By Paul Dvorak | February 7, 2017

Xiao Chen / Associate Professor at IET Wind / Chinese Academy of Science

Results from a finite-element analysis presents solid element with photos of physical failure. Full-scale structural tests have enabled an in-depth understanding of how composite blades respond to specific applied loads.

The Abstract of Professor Chen’s paper is here:

Full-scale structural tests have enabled an in-depth understanding of how composite blades respond to specific applied loads. Blade strength can be validated, and necessary modifications made to improve the structural performance or reduce blade weight, or both.

This study revisits the structural collapse of a 52.3 m composite blade with new research content. Specifically, the present work examines the chain of events captured in the video record of the blade collapse and provides direct phenomenological evidence of how the blade collapsed in its ultimate limit state.

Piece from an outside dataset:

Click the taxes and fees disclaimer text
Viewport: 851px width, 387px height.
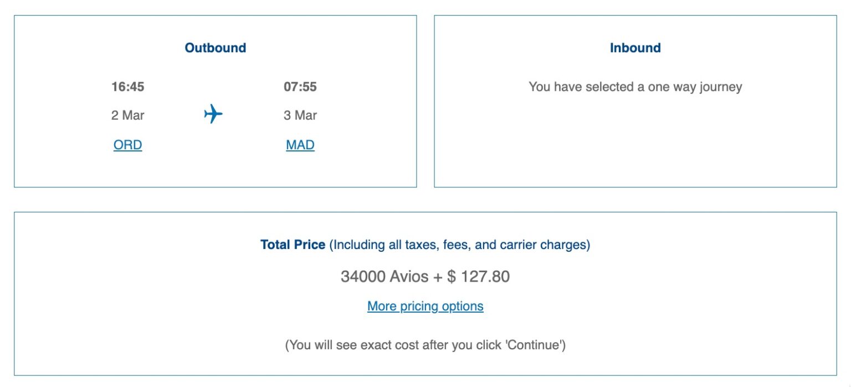tap(458, 245)

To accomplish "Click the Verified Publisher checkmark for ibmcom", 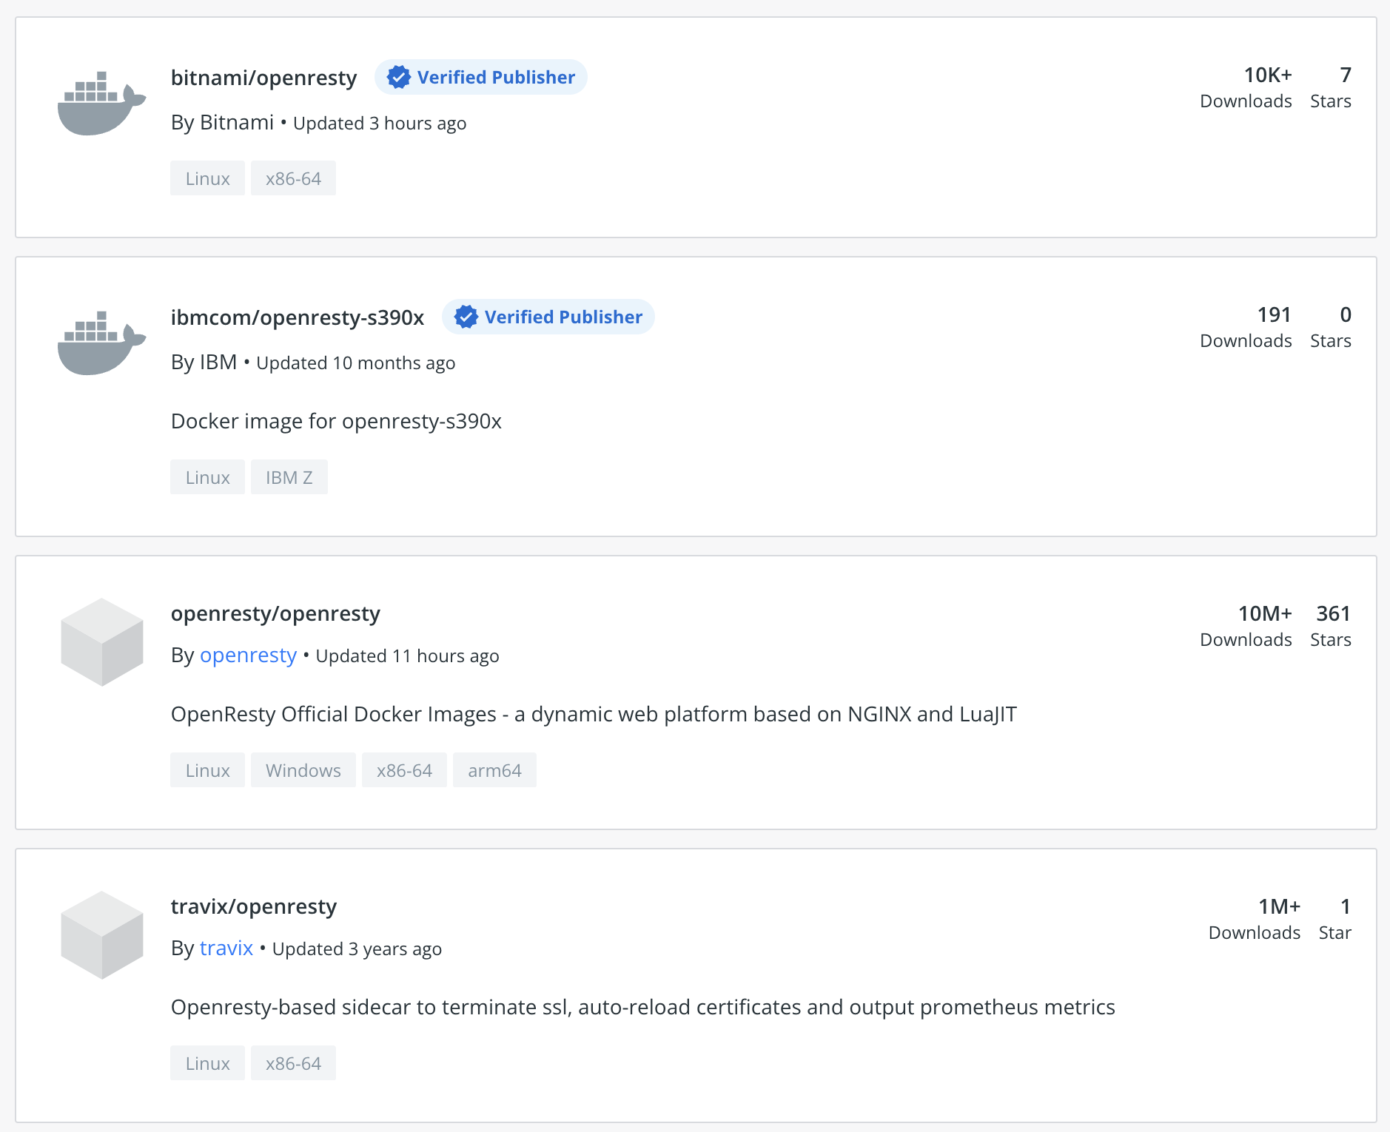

In addition, 3D strains are investigated by reconstructing the root transition region of the blade using solid brick elements in a finite element analysis. The strain components responsible for particular failure characteristics are identified. The structural response of the blade is investigated numerically. Interactive failure phenomena associated with strains, local buckling, and material failure are examined in detail.

The study shows that local buckling of the sandwich panels with unbalanced construction drives progressive failure of the composite materials and eventually leads to blade collapse owing to a significant failure of the load-carrying spar cap. Design modifications of the blade are proposed and validated with the test of a new blade.

With respect to the latest DNV GL standard, this study notes a possible method to predict delamination and skin-core debonding failures. This study also recommends the use of three-dimensional solid elements in finite element analysis, especially when the strength and failure of large blades are of concern.